While focusing on personal wellness and cultivating those aspects of oneself that exist outside of medicine is sometimes encouraged, the idea is fundamentally discordant with the way we work, learn, and are encouraged to identify with this “calling”.  As a resident, I struggled with this paradox endlessly and found myself hesitant to share my interests and pursuits outside of medicine with more senior physicians and colleagues. Often, admitting to a life outside of medicine – time spent developing or maintaining my base of support – felt like a loaded and potentially dangerous proposition. I feared revealing a selfish desire to disconnect from the “calling” or outing myself as lazy, unmotivated, or unprofessional. Now, as a staff, with more autonomy over my schedule than I have ever had, the same feeling persists, and I now see it reflected in the residents with whom I work.

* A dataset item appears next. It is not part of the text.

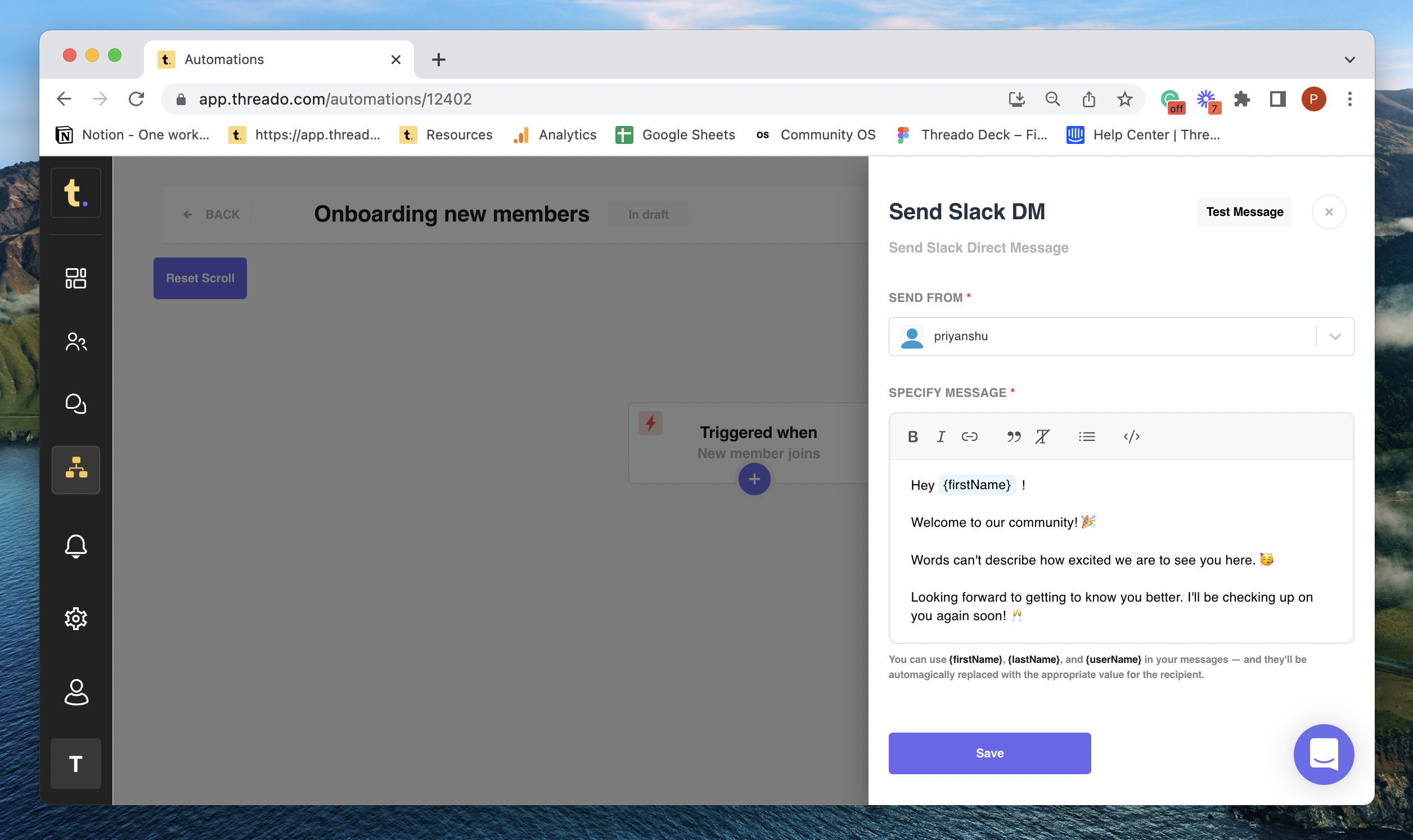The width and height of the screenshot is (1413, 840).
Task: Expand the Send From dropdown
Action: pyautogui.click(x=1335, y=336)
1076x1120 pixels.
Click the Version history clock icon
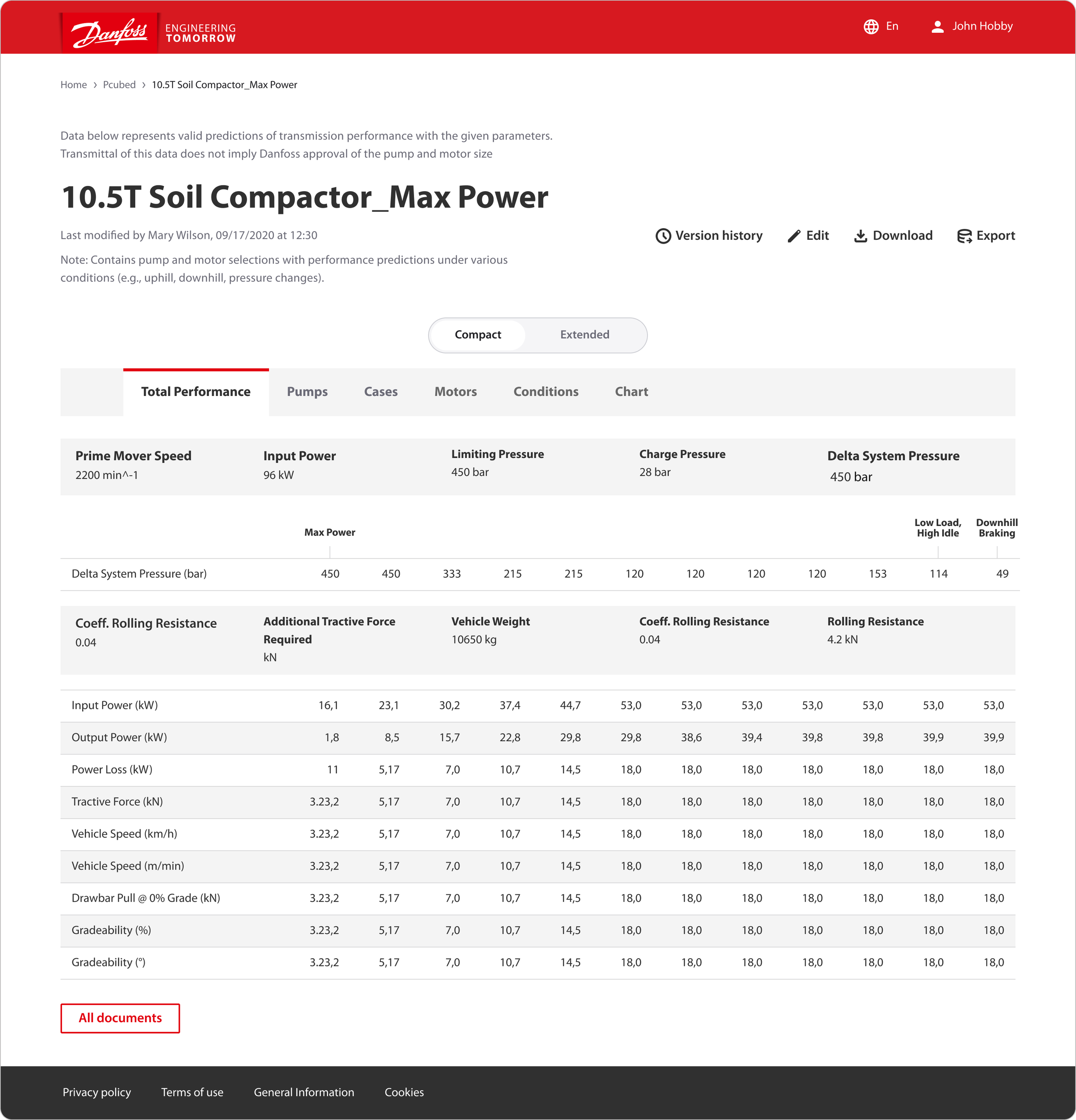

In the middle of COVID-19’s second wave, we continue to work longer hours, with fewer resources, and more constant worry. This, at a time when the usual opportunities for exercise, social connection, and disconnection from occupational stress are greatly restricted. For learners, the light at the end of the tunnel may not be as bright, as licensing exams, job prospects, and even the practice of medicine itself are cloaked in a fog of uncertainty. “Future orientation”, I can only imagine, is at an all time low, because the future is disorienting, at best. Limbs flailing, we are balancing on the tip of a finger.

It is impossible to avoid discussion of COVID-19, even outside of the workplace. That said, from the beginning of the pandemic, I have found the widespread understanding among physicians that “this will be hard” both heartening and inspiring. There has been no “admitting” we are struggling even as we are all struggling. We are leaning on each other, and offering ourselves to be leaned upon knowing it will get harder but we need to make it out the other side.

The magical thing about balance is that, when one balancing object leans on another, the base becomes more than the sum of its parts, encompassing the space between them to create stability greater than either could have achieved alone.

“Balance”, at least static balance, likely isn’t achievable right now – and I argue it never was.  It may be the perfect time to abolish the fallacy of “balance” in medicine, and take the opportunity to explore and genuinely encourage those activities, still available to us within this time of uncertainty and unending workload, which support wellness. Take breaks, breathe, drink water, go outside, eat lunch, laugh and cry together, relish in moments of humanity, and be extra kind to each other. Consider the harm done by entangling wellness with professionalism, and start changing the culture of medicine to support true resilience.

Broaden and nourish the base of support. Be expecting and accepting of a need for continuous adjustments and occasional, inevitable falls. Know whose hand is there to help you get back up – and offer that hand when you can.